#### Problem description
Pick out the lines below with "will" and list them.

(Items from a dataset)
((

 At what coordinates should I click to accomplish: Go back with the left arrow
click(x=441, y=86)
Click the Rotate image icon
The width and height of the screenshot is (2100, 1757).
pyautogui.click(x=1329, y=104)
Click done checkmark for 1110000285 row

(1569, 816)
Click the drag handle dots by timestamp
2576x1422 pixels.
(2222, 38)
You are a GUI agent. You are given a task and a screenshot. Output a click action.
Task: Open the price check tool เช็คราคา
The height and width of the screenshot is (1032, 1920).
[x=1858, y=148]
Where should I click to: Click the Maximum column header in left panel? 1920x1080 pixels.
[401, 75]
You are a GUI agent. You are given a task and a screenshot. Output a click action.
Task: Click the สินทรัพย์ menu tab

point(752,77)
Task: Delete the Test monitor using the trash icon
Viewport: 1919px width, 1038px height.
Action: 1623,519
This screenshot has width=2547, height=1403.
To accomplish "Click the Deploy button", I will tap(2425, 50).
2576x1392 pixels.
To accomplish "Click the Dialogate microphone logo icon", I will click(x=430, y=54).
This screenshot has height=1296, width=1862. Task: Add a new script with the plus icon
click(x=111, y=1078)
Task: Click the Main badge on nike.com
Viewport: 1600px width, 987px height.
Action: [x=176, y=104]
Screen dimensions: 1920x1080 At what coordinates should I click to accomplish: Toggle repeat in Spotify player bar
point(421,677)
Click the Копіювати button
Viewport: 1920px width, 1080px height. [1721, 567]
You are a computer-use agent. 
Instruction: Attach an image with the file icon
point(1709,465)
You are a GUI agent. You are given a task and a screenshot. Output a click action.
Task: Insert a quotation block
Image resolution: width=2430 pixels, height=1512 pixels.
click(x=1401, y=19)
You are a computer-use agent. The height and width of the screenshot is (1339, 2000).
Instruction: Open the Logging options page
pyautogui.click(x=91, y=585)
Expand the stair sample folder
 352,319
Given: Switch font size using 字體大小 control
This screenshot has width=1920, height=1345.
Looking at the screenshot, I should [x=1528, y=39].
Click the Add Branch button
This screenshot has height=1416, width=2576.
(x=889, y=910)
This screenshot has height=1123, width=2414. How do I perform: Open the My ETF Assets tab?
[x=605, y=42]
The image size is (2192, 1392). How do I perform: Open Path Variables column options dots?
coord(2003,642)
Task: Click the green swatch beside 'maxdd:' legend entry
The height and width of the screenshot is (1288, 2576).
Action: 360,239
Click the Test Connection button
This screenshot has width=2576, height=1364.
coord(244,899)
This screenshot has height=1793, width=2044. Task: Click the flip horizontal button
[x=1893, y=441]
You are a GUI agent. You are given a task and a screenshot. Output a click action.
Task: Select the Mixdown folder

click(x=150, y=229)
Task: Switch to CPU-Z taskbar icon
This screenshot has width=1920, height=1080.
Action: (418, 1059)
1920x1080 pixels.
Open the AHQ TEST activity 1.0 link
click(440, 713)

))

#### Answer box
To accomplish "Click the Deploy button", I will tap(2425, 50).
To accomplish "Click the Dialogate microphone logo icon", I will click(x=430, y=54).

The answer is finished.